Reserved keywords. The keywords PREFETCH, PADALIGN, SEGKSIZE are include
in the pd.conf.template file, but they are reserved for future use.
Please do not adjust these values.



Note:


For more detailed information on the new pd.conf options, please see the
PureDisk Deduplication Option Guide PDF on the PureDisk SPA landing page.


PDDO replication:

* Previous releases of the PureDisk documentation included a procedure
for replicating a PDDO data selection. The final step in the procedure
was to create a replication policy to copy the PDDO data selection from
the source storage pool to the target storage pool. This step is no
longer necessary after applying this patch. Optimized duplication
replication now duplicates the entire NetBackup image when it receives
the first fragment for replication. (NetBackup replicates each fragment).
All subsequent fragment requests from NetBackup will be quickly returned
as the data already resides on the destination storage unit. This is
identical to the behavior of running PDDO policy based replication prior
to NetBackup duplicating an image. This enhancement allows the
replication to be fully controlled by NetBackup.

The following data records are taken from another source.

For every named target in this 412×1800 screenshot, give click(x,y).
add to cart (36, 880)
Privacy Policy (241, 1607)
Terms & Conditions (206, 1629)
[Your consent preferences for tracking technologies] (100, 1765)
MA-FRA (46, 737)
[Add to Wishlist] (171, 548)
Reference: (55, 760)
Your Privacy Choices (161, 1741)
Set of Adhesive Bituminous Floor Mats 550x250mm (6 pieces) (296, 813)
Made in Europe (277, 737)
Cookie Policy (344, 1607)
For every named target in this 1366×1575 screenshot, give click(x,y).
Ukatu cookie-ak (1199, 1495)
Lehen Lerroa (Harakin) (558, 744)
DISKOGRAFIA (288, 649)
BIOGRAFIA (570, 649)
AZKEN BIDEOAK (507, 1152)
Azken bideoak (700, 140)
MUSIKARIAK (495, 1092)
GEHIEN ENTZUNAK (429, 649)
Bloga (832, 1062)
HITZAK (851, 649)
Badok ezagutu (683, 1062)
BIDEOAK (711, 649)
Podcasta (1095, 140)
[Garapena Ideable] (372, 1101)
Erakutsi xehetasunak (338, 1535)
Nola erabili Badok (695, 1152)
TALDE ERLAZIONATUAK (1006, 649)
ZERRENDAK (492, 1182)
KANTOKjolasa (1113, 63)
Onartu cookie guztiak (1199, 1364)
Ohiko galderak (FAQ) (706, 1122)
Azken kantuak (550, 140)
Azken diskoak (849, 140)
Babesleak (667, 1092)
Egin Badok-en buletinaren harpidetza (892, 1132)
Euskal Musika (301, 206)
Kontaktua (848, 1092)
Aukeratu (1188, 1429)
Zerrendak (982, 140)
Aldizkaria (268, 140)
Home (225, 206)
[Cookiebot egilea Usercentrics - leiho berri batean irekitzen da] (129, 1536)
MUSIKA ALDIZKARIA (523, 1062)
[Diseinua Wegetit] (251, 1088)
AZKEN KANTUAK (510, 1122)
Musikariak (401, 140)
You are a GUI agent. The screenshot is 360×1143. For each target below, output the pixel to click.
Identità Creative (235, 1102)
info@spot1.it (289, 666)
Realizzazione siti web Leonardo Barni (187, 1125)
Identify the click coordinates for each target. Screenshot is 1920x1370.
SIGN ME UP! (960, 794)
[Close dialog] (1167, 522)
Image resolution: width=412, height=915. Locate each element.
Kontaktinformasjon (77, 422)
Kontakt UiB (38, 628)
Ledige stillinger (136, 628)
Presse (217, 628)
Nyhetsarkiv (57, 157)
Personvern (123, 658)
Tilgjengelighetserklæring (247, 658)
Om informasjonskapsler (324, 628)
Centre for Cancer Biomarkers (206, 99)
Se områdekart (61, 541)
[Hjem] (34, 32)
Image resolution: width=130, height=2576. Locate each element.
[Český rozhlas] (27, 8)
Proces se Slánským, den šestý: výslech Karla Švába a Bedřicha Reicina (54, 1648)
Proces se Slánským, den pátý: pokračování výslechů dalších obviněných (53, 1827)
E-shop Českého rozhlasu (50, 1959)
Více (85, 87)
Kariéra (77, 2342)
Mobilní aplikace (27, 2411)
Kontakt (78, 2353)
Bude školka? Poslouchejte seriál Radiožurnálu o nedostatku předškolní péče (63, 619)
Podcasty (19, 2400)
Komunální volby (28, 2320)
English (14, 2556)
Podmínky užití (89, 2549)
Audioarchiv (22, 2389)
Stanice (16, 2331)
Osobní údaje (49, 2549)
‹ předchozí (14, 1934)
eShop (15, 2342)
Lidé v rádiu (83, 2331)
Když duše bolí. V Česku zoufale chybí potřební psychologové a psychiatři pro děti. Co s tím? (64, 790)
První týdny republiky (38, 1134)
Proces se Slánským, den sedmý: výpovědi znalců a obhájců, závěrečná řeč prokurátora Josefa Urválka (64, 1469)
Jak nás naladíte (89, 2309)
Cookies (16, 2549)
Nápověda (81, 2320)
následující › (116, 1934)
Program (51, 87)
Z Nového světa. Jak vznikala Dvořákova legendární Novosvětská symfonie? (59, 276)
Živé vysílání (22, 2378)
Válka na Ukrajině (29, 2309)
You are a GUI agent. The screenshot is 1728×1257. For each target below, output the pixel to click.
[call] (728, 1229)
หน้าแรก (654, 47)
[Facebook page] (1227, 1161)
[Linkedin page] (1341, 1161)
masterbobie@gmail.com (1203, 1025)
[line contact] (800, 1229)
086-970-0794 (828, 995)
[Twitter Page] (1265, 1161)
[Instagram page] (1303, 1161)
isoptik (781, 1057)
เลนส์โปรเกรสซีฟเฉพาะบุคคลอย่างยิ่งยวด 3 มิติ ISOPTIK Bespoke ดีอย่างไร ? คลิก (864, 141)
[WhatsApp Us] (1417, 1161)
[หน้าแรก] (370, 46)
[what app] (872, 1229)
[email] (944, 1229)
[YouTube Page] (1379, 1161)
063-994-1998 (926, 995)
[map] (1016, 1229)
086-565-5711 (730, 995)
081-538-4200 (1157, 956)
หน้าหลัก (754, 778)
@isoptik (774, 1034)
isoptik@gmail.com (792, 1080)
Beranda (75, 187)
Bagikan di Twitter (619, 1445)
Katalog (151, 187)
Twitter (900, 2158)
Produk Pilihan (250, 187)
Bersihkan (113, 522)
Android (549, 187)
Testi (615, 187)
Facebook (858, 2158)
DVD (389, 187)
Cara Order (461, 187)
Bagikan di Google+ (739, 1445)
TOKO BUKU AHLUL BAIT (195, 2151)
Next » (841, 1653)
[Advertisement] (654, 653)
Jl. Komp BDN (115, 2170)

* Multiple replication copies of the same image, while possible, are
performed using NetBackup's normal duplication process. If there is
already one duplicate copy that was created by optimized duplication,
subsequent attempts to replicate the same image will revert to the
previous, slower duplication process. If all copies of an image are
expired except for the primary copy, then the optimized duplication of
the primary copy is again performed using the newer process. It is not
necessary to run data removal before running the optimized duplication on
the single primary copy.

* Increased concurrency of PDDO replication. Concurrency for PDDO
replication jobstep "ForwardData" is increased from 1 to 5 processes.

* PDDO replication support for compression and encryption of replicated
data.

* PDDO replication support for multistreaming.

* PDDO replication support for fingerprint caching.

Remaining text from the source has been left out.